Can you rewrite everything in the GIPSY passage from "One thing we" down to "a particular area.", with "latitude and longitude" in place of "coordinates"?

======== SELECTED PASSAGE ========

One thing we worked on originally in the Sequoia project, and it has been carried on some since and a new version is now planned, is GIPSY, which is the automatic georeferencing of text. The idea behind GIPSY is to take a document, a piece of text, and you feed it into GIPSY. What it does is extract names from the text in an attempt to identify the coordinates of those names and the places discussed in the text, using the combination of evidence. What we have used, of course, is GNIS as the primary basis for it, as well as some G-RAS information. The idea is to associate place names with coordinates. The essential feature of this is you identify places as well as you can. Often there are discussions of multiple places within text, and they will usually have some sort of geographic proximity if it’s a focused discussion on a particular area.

======== RECORDED INFORMATION ========

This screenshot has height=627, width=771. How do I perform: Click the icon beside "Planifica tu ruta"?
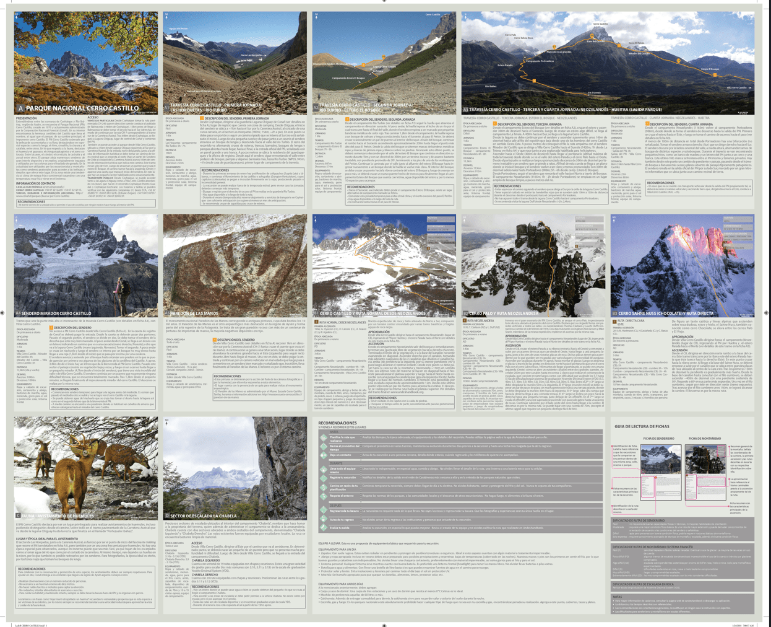click(x=323, y=437)
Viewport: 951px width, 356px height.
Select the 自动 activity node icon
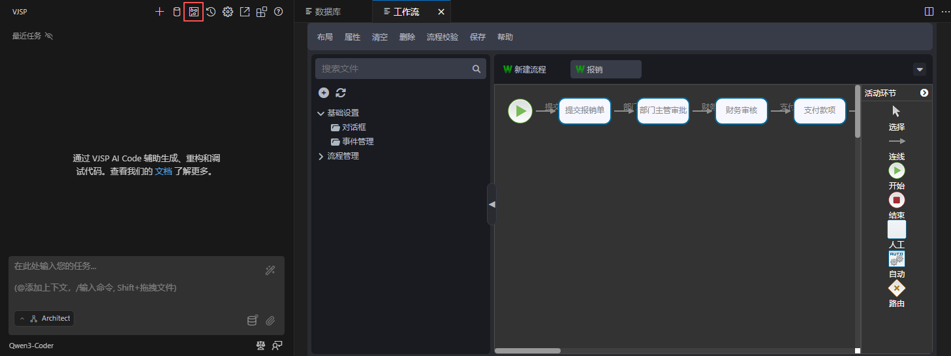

========

§ **PROBLEM SOLUTION**
One thing we worked on originally in the Sequoia project, and it has been carried on some since and a new version is now planned, is GIPSY, which is the automatic georeferencing of text. The idea behind GIPSY is to take a document, a piece of text, and you feed it into GIPSY. What it does is extract names from the text in an attempt to identify the latitude and longitude of those names and the places discussed in the text, using the combination of evidence. What we have used, of course, is GNIS as the primary basis for it, as well as some G-RAS information. The idea is to associate place names with latitude and longitude. The essential feature of this is you identify places as well as you can. Often there are discussions of multiple places within text, and they will usually have some sort of geographic proximity if it’s a focused discussion on a particular area.